For those looking for spiritual insight from the Torah, this portion may be a disappointment–but only if one undertakes a quick, superficial review of the text. This section of Exodus appears to read more like a contractor’s list of building supplies and instructions than it does sacred writ.
This week’s Torah portion is focused on the specific requirements for building the tabernacle. But this is the place where the Jewish people will focus their connection with the holy. It has to be more than just a prefabricated building or a set of architectural or interior designer plans for a local meeting hall.
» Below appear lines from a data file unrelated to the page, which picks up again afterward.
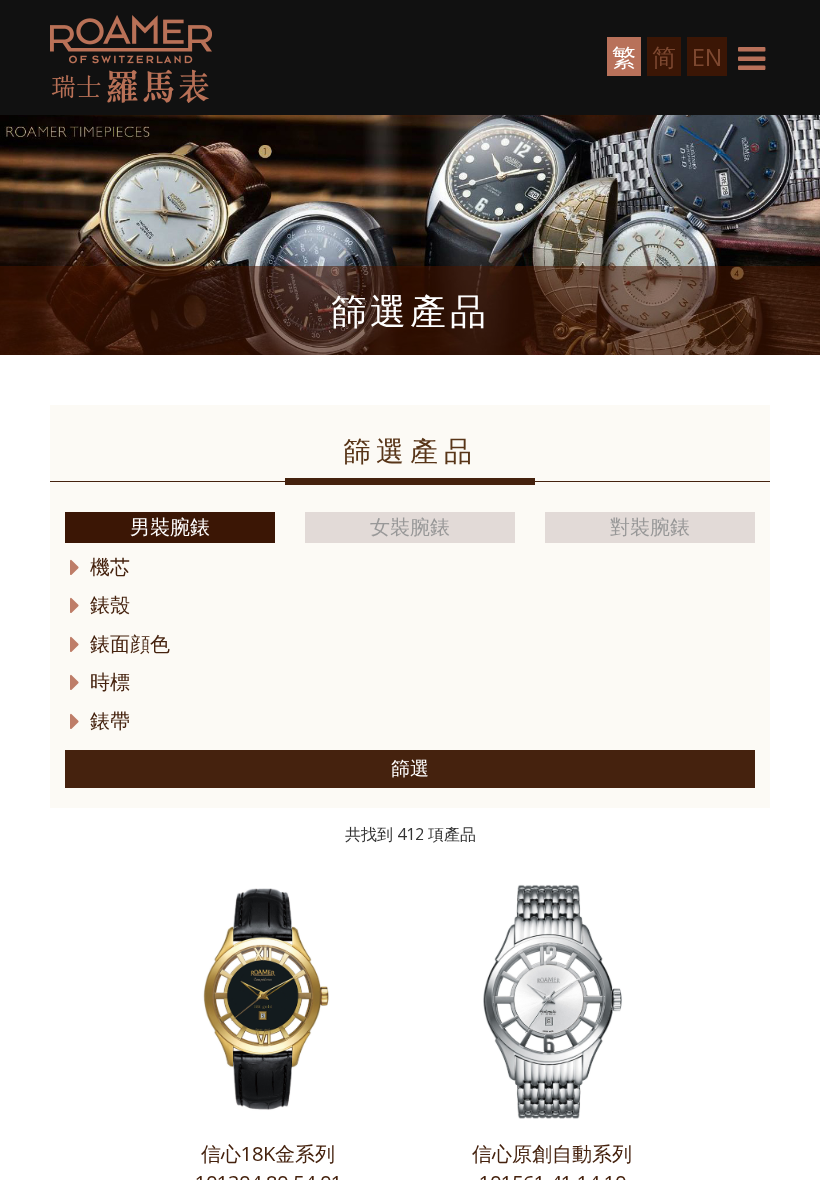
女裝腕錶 (410, 526)
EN (707, 56)
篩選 (410, 768)
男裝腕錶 (170, 526)
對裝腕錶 (650, 526)
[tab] (410, 567)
And to make sure that the Tabernacle reflects the deep, inner yearnings of the people, they are directed to bring gifts to further enhance the work of the builders and artisans, should they be motivated to do so.
While this may seem like a Torah reading for the mind–since the details are so specific–it is really one for the heart and soul. According to Tzena Urenah, one of my favorite commentaries on the Torah, this portion follows that of the giving of the Torah because God’s presence rests in a place of charity, when people are willing to give, and to give of themselves.
What more needs to be said about an inclusive Jewish community? If we gather in those who would come close to the community, regardless of their background, and they give of themselves, surely it is a place where God’s presence dwells. Just as the people made a Tabernacle of their lives in the ancient world to correspond to the one that they were building, perhaps we can invite people to do the same in our age: build a tabernacle that reflects the kind of inclusive Jewish community that we desire to build.